--- Start of INPUT ROWS ---
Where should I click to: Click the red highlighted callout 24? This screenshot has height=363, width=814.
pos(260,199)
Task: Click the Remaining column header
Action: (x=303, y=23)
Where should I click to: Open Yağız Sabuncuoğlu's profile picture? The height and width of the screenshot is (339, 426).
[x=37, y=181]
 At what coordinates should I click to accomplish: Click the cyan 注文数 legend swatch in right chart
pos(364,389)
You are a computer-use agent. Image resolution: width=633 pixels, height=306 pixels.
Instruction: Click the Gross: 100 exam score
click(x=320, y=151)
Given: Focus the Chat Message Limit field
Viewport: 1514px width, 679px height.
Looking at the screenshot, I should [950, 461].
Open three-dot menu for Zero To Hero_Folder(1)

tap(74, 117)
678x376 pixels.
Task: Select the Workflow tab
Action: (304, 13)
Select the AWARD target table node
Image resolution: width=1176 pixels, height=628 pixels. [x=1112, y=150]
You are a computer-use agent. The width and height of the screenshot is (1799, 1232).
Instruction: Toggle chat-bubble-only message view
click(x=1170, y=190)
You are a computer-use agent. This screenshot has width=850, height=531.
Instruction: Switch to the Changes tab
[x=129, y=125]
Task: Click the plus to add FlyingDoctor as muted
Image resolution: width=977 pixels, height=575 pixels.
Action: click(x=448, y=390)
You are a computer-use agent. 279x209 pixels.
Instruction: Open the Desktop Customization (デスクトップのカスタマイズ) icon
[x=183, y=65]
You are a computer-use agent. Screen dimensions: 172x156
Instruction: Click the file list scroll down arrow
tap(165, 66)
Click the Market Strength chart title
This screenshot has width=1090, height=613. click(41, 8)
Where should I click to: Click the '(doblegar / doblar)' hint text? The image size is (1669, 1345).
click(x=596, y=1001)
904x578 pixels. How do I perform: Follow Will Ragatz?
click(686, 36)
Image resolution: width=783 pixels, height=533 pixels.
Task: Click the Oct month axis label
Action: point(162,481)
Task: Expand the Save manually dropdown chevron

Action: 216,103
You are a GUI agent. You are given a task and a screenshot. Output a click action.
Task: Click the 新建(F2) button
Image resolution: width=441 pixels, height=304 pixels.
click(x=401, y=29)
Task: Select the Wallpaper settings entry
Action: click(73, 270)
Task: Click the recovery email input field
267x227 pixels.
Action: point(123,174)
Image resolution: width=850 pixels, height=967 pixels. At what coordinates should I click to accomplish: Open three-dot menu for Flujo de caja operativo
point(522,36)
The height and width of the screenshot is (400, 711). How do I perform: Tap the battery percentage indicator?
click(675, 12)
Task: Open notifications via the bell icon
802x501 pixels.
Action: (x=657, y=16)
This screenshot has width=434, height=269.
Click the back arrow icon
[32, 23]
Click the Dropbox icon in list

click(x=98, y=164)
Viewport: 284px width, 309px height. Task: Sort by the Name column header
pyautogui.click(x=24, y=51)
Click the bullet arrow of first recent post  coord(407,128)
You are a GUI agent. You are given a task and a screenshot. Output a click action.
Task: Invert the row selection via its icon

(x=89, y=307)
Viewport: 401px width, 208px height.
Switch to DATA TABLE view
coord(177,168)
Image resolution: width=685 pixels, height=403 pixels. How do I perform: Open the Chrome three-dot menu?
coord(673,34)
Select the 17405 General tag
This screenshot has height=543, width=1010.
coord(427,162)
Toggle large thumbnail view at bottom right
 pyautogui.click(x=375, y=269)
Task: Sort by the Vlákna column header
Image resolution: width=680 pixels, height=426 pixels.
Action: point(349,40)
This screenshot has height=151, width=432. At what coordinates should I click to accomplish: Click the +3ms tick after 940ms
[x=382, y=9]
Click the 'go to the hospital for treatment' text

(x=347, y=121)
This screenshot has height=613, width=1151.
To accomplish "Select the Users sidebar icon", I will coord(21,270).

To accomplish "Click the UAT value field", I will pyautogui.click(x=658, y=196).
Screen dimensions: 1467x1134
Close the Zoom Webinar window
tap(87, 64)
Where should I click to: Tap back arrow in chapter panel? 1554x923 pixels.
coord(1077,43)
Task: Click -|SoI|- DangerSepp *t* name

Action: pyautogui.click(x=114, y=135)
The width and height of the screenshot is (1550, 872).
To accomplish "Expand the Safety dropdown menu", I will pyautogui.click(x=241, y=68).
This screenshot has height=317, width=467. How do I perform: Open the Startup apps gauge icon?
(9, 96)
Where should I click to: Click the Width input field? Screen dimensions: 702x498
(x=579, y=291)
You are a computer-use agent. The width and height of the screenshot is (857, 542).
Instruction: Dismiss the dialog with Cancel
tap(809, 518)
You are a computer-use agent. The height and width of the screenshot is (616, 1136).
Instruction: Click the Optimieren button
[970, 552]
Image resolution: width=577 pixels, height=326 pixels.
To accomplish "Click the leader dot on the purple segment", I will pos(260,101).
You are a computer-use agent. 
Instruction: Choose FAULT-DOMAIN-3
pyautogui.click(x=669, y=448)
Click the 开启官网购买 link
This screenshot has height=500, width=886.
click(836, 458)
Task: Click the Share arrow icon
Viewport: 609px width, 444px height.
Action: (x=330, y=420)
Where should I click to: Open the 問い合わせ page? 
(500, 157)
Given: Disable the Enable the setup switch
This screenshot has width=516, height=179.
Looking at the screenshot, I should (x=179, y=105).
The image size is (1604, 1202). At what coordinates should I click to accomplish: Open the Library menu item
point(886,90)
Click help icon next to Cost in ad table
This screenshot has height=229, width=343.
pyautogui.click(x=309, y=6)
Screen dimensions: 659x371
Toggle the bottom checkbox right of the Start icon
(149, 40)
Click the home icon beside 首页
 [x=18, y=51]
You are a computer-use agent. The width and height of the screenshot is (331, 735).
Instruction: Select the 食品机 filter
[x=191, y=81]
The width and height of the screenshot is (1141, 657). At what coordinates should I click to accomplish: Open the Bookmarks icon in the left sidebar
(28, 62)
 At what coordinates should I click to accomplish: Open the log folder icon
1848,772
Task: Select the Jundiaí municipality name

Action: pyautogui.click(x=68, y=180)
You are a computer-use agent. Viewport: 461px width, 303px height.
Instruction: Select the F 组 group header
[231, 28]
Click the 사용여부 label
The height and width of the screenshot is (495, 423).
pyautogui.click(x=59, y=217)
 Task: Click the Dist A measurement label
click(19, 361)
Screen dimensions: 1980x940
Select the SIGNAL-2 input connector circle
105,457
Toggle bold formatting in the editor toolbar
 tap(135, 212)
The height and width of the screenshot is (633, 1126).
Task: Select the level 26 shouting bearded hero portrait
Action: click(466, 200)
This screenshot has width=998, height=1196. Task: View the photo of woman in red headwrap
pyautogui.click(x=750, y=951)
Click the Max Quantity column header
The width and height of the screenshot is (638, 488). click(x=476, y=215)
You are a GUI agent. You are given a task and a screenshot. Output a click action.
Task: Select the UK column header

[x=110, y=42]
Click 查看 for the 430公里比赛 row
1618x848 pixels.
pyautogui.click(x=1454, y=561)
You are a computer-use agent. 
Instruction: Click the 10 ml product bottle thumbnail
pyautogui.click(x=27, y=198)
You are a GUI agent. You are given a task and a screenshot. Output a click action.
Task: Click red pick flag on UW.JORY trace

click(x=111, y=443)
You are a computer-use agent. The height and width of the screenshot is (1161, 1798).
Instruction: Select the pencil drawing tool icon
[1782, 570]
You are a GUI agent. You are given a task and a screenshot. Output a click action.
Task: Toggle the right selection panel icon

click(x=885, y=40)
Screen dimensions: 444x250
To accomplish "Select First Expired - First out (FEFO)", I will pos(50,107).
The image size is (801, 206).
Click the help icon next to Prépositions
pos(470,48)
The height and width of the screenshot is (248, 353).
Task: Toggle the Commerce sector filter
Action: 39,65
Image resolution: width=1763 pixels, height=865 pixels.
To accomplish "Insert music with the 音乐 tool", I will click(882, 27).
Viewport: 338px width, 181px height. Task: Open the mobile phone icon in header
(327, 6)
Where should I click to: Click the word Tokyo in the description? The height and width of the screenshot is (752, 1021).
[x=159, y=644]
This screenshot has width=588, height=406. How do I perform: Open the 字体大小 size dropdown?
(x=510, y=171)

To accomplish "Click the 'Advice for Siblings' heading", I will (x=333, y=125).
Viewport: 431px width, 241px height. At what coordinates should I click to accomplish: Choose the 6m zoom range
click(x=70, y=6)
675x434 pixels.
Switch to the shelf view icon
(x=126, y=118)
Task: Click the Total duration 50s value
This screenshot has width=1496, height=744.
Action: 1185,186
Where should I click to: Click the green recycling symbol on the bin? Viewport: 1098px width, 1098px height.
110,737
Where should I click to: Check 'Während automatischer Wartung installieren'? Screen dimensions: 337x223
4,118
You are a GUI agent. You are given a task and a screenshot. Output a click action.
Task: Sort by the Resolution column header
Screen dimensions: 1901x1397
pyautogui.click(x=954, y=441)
--- End of INPUT ROWS ---
:: THE EXERCISE ::
Reproduce the data word for word, from its first line through the line that contains "click(x=596, y=1001)", including both of those lines.

:: EXERCISE RESULT ::
Where should I click to: Click the red highlighted callout 24? This screenshot has height=363, width=814.
pos(260,199)
Task: Click the Remaining column header
Action: (x=303, y=23)
Where should I click to: Open Yağız Sabuncuoğlu's profile picture? The height and width of the screenshot is (339, 426).
[x=37, y=181]
 At what coordinates should I click to accomplish: Click the cyan 注文数 legend swatch in right chart
pos(364,389)
You are a computer-use agent. Image resolution: width=633 pixels, height=306 pixels.
Instruction: Click the Gross: 100 exam score
click(x=320, y=151)
Given: Focus the Chat Message Limit field
Viewport: 1514px width, 679px height.
Looking at the screenshot, I should [950, 461].
Open three-dot menu for Zero To Hero_Folder(1)

tap(74, 117)
678x376 pixels.
Task: Select the Workflow tab
Action: (304, 13)
Select the AWARD target table node
Image resolution: width=1176 pixels, height=628 pixels. [x=1112, y=150]
You are a computer-use agent. The width and height of the screenshot is (1799, 1232).
Instruction: Toggle chat-bubble-only message view
click(x=1170, y=190)
You are a computer-use agent. This screenshot has width=850, height=531.
Instruction: Switch to the Changes tab
[x=129, y=125]
Task: Click the plus to add FlyingDoctor as muted
Image resolution: width=977 pixels, height=575 pixels.
Action: click(x=448, y=390)
You are a computer-use agent. 279x209 pixels.
Instruction: Open the Desktop Customization (デスクトップのカスタマイズ) icon
[x=183, y=65]
You are a computer-use agent. Screen dimensions: 172x156
Instruction: Click the file list scroll down arrow
tap(165, 66)
Click the Market Strength chart title
This screenshot has width=1090, height=613. click(41, 8)
Where should I click to: Click the '(doblegar / doblar)' hint text? The image size is (1669, 1345).
click(x=596, y=1001)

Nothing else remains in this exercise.